No ha transcurrido ni una semana, cuando Juan Campos dice a la hora del desayuno que Andrea y Jacobo, cada uno por su lado, han anunciado su visita al Asubio. Esto significa que la casa, de pronto, va a estar atestada de gente. Andrea quizá traiga a sus dos hijos pequeños, el niño y la niña, y una o dos personas de servicio, aparte de su marido. Y Jacobo y su mujer Angélica resultan siempre voluminosos, aunque aún no tienen familia.

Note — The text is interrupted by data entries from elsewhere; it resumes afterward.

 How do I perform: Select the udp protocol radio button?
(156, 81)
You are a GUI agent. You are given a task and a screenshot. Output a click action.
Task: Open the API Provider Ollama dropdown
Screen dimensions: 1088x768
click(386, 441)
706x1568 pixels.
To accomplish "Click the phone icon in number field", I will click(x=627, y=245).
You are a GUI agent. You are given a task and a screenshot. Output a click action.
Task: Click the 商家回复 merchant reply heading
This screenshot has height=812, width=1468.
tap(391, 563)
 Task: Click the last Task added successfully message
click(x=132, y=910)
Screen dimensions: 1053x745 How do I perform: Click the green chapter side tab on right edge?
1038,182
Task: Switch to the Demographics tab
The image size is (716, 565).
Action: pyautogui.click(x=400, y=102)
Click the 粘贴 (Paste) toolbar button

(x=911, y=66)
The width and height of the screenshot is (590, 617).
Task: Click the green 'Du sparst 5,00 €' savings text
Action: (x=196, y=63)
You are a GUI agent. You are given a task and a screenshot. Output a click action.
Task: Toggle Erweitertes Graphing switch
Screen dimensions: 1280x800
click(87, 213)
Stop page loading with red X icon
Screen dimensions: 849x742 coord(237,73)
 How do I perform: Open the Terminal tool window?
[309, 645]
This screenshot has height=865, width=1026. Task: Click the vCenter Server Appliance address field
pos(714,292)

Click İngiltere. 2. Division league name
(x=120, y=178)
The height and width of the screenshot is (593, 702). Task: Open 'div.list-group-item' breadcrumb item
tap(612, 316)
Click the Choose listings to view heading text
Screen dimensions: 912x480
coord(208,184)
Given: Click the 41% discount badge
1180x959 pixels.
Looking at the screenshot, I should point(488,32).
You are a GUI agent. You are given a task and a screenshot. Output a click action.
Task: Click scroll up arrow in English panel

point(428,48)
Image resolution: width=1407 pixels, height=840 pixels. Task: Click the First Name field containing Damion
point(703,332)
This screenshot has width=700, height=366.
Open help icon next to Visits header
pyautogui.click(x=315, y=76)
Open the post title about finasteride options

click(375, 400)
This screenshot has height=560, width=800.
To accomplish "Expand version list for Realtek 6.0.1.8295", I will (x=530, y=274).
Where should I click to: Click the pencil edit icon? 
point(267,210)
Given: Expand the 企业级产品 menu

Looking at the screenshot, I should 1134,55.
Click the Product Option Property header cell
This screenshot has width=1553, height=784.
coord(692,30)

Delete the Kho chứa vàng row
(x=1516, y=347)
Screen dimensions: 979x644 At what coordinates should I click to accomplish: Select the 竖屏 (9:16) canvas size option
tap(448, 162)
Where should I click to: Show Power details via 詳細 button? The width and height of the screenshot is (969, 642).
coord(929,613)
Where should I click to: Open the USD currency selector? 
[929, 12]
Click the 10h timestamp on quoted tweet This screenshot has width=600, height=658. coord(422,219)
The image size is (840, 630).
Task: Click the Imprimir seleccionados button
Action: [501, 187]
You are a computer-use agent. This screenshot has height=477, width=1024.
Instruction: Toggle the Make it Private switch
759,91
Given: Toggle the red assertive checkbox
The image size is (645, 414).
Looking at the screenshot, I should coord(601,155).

Así que Juan comunica estas noticias especialmente a Emilia porque la presencia inminente el próximo fin de semana de las dos parejas, de los niños y del servicio supone un incremento de unas ocho personas, con los correspondientes cuartos de dormir, lavados de ropa, desayunos, comidas y cenas… Se da por sentado que ese fin de semana largo durante el cual las dos parejas han decidido acudir al Asubio (a lo que parece cada una de ellas ha tomado la decisión con independencia de la otra) se instalarán sin prestar la menor atención a si su presencia resulta complicada o no. La costumbre de la casa ha sido siempre que los invitados, sobre todo de la familia cercana, se instalen con toda comodidad y todo el tiempo que deseen. Así era en tiempos de Matilda. Curiosamente -reflexiona Antonio Vega- este próximo fin de semana será la primera vez desde la muerte de Matilda que los tres hijos del matrimonio se reúnan con su padre en un mismo lugar durante cuatro o cinco días. Ni siquiera después del funeral se produjo una reunión semejante. La insistencia de Matilda en que no deseaba unas exequias estrepitosas cohibió a todo el mundo y casi sólo estuvieron esos días Juan, Antonio y Emilia, con las ocasionales llamadas telefónicas y las visitas salteadas de los hijos. Pero ahora parece que va a producirse por fin la reunión. Antonio Vega tiene una intensa sensación de voluminosidad, de representación teatral, como si esta al fin y al cabo sencilla reunión familiar cobrase de pronto el aspecto de un carnaval.